Composition and Trophic Structure of Detrital Food Web in Ant Nest Mounds of Formica aquilonia and in the Surrounding Forest Soil

Abstract

Community composition and food web structure of soil decomposer biota in relation to various habitat properties were compared between upper parts of red wood ant (Formica aquilonia) nest mounds and the adjacent forest soil. For a description of trophic structure of the decomposer community in the two habitats, soil decomposers were classified into 14 trophic groups. Classification of the taxa into three habitat preference categories resulted in a clear division of the fauna into either soil or nest specialists, relatively few taxa falling between these two groups. A large majority of the nest specialists belonged to a non-myrmecophilous soil decomposer fauna so far largely overlooked in studies on ant-invertebrate associations. Trophic organisation of the nest mound community differed clearly from that in the soil by having considerably larger biomass at the base of the food web, and less large predators -other than ants - at the top of the web.
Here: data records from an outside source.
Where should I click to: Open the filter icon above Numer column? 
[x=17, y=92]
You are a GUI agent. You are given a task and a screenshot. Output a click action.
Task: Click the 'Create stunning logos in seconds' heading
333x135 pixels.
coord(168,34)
Contrary to forest soils. the clear dominance of bacterial feeding microfauna over the fungal feeding microfauna in the nest mounds suggests that most of the energy passing through the food web is channelled through a bacterial-based food-web compartment in the nest mounds. Relatively constant temperature and moisture in the nest surface, continuous energy input by the ants to the nests, and ant-induced reduction in predation pressure on macropredators are suggested to be responsible for the development of the typical decomposer community structure in the nest mounds. Thus, the food-web dynamics in ant nest mounds represent an interesting case in which the behaviour of an invertebrate species (i.e. the ant) has a potential to control the development of a system-level organisation. The high biomass of microbi-detritivorous animals, especially earthworms, in the nest mounds suggests that the activities of the decomposer fauna may feed back to the structure of nest mound and indirectly alter the performance of the ant colony.